D. The subclavian nerve originates from the superior trunk and is responsible for most of the bony innervation of the clavicle. Thus, for clavicular surgery, an interscalene or supraclavicular approach will anesthetize this nerve prior to its takeoff from the superior trunk.

E. Cutaneous innervation of the shoulder and upper arm is separate from the brachial plexus and originates from the superficial plexus (supraclavicular nerves) and the intercostobrachial nerve.

II. Drugs. In order to select the optimal local anesthetic agent, the operator must decide whether the aim is postoperative analgesia (in the context of concomitant general anesthesia) or surgical anesthesia (Table 8.1).

If the goal is to maximize postoperative analgesia, block duration should be the overriding concern. Thus, long-acting agents (such as bupivacaine or ropivacaine) should be selected. Moreover, adjuvants can prolong the duration of brachial plexus blocks. Epinephrine is useful as an intravascular injection marker and for increasing the duration of action of intermediate local anesthetic agents. Clonidine provides similar intermediate prolongation as epinephrine, but is associated with increased costs and potential side effects (hypotension, sedation) (3). Dexmedetomidine is effective with long-acting agents, but can be prohibitively expensive. Despite dexamethasone’s popularity, the optimal administration route (intravenous vs. perineural) remains controversial (4,5). Perineural dexamethasone has not received official FDA approval, and its use remains off-label for now. Moreover, dexamethasone may have a potential for neural toxicity in diabetic patients. In-depth discussion of adjuvants can be found in Chapter 5.

[Exercise description]:
Copy out the stretch of the passage on brachial plexus blocks from "II. Drugs. In" through "anesthesia (Table 8.1).", word for word.

[Data]:
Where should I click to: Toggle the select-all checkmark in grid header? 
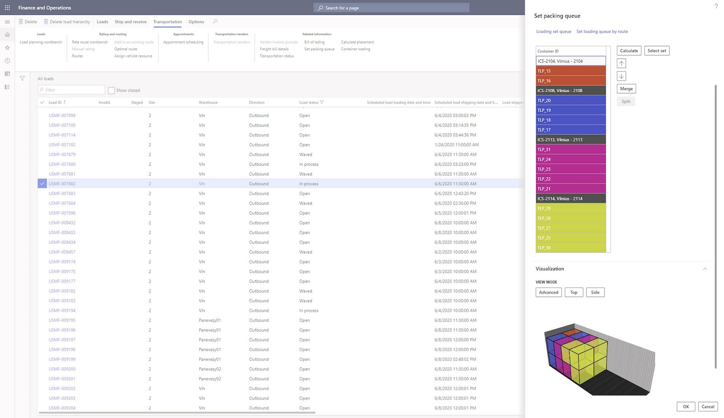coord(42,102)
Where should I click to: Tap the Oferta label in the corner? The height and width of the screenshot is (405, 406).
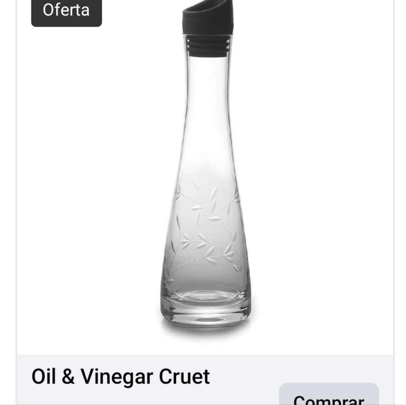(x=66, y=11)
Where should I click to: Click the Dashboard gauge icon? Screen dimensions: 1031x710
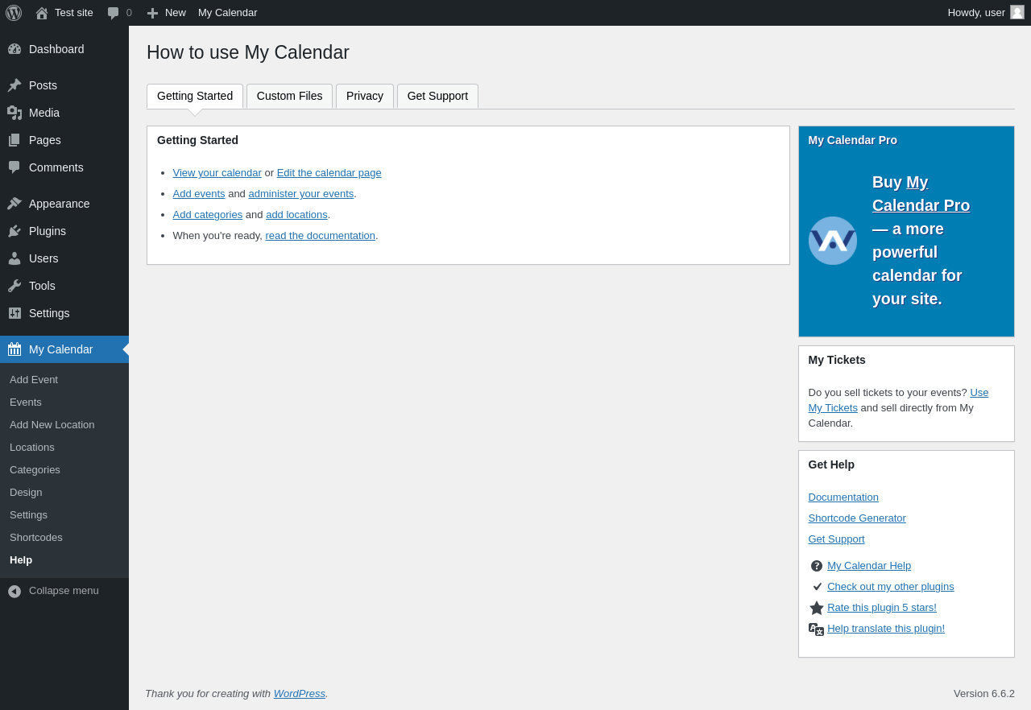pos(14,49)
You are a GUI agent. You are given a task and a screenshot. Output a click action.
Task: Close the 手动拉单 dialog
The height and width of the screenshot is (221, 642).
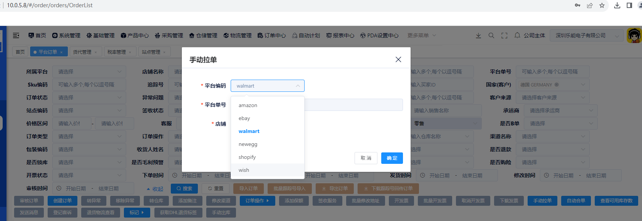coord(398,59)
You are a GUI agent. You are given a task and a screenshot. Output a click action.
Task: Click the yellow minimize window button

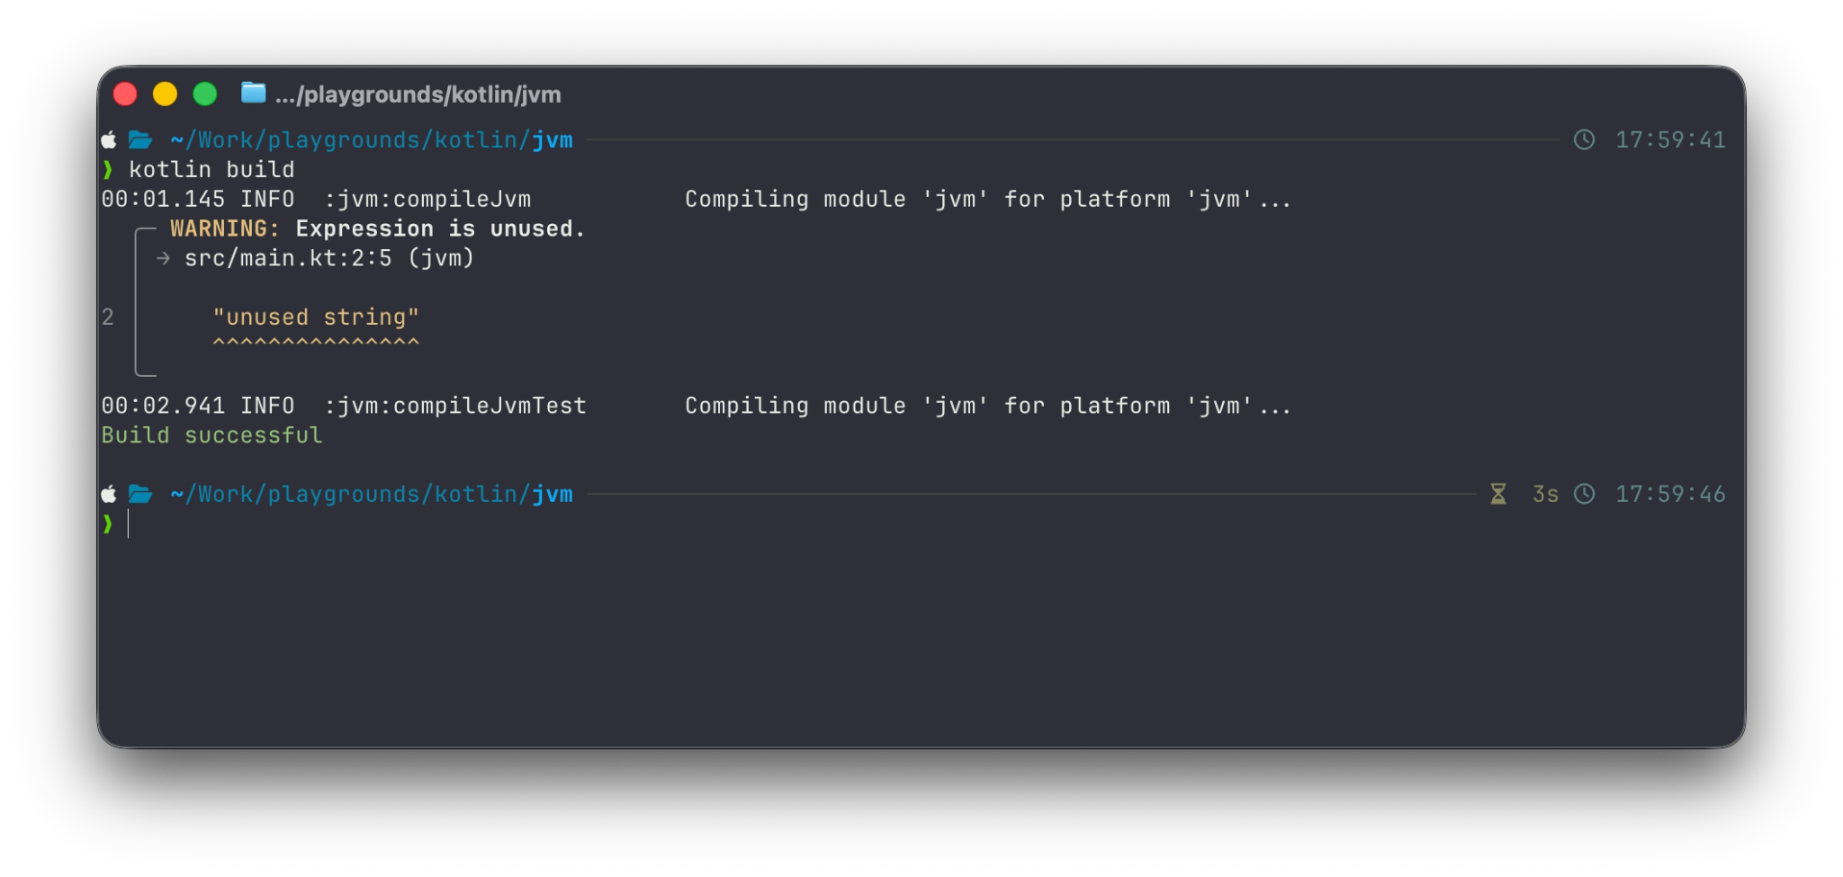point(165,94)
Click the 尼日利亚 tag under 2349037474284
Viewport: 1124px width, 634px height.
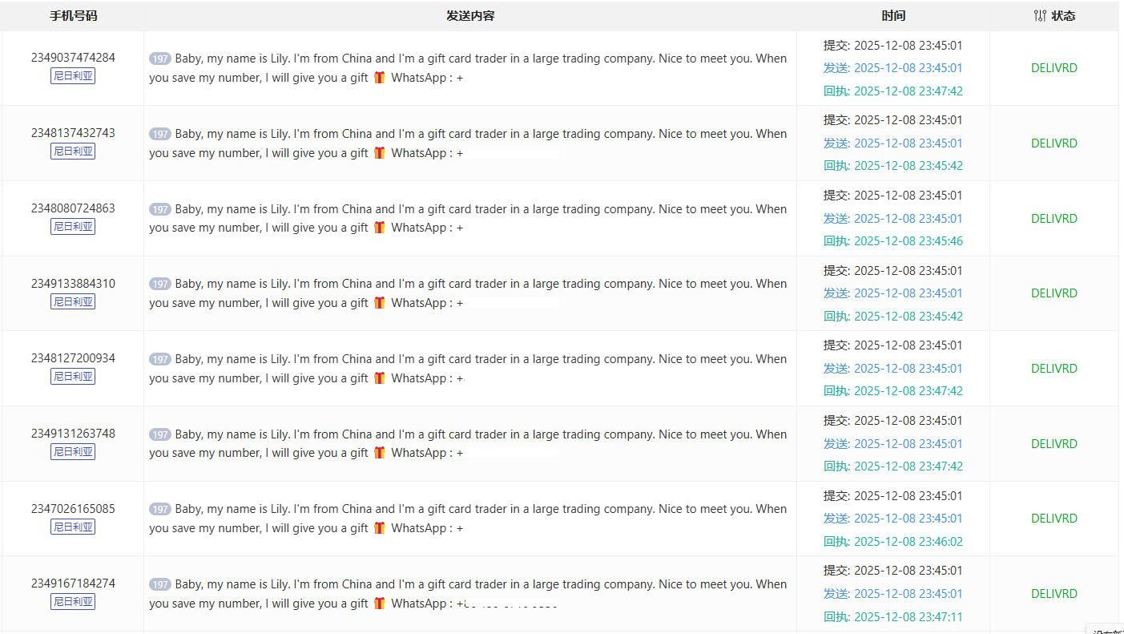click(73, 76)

--

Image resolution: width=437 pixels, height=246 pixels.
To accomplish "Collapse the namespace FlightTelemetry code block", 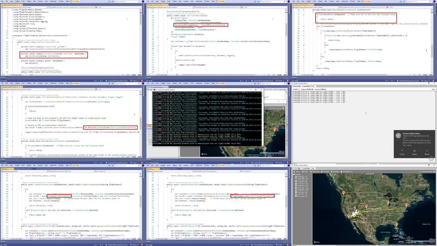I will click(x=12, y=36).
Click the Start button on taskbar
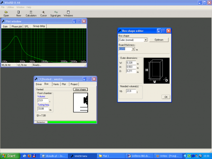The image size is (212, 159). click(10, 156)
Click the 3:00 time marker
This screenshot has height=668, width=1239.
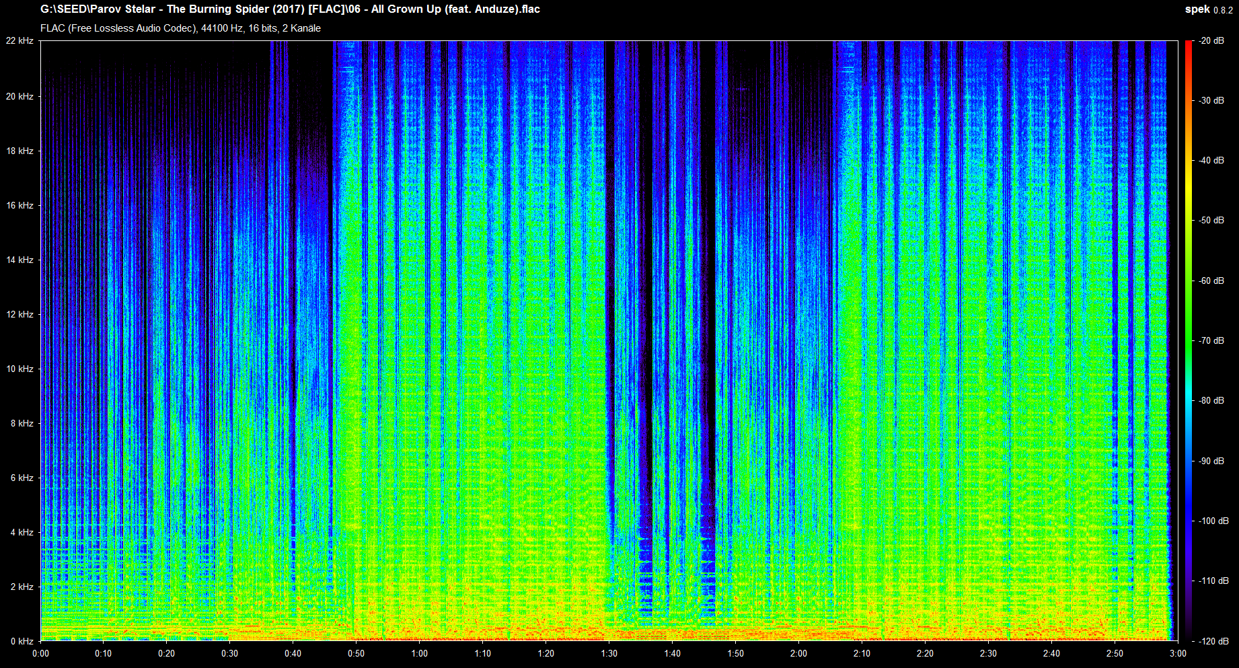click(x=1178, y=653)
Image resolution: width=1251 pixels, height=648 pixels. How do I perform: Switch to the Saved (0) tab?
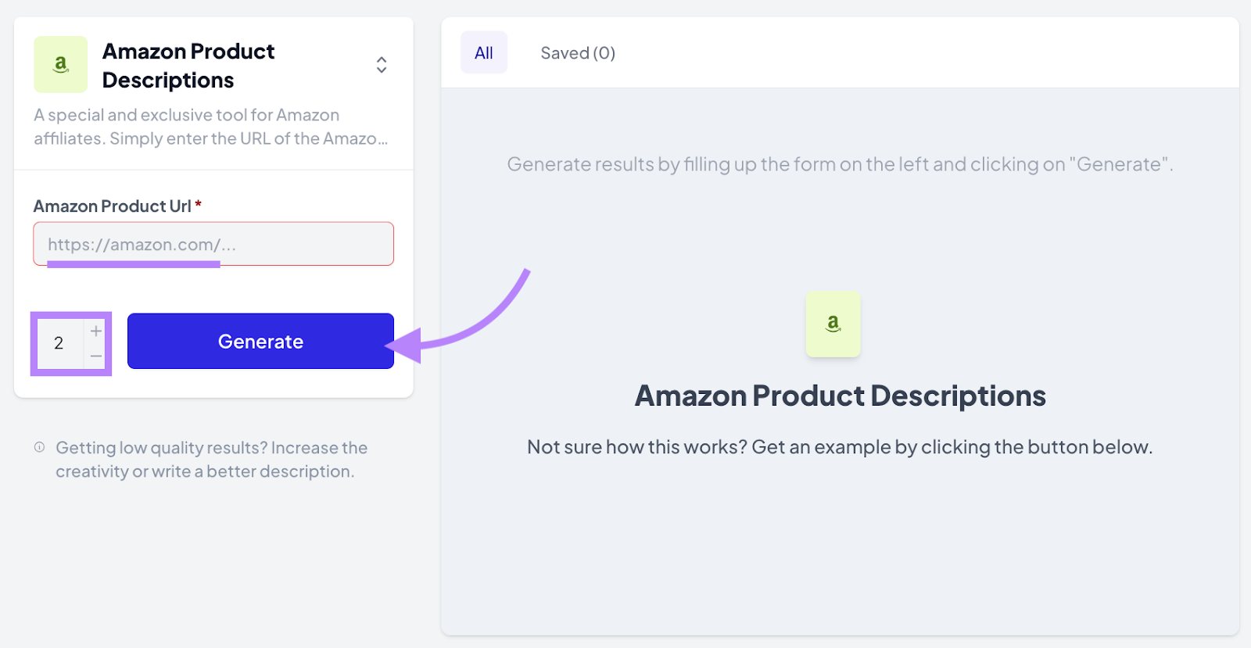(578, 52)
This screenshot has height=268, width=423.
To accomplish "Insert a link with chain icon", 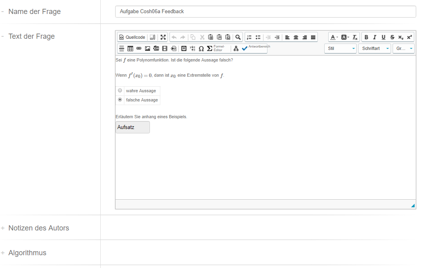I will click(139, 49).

[Solved problem]:
II. Drugs. In order to select the optimal local anesthetic agent, the operator must decide whether the aim is postoperative analgesia (in the context of concomitant general anesthesia) or surgical anesthesia (Table 8.1).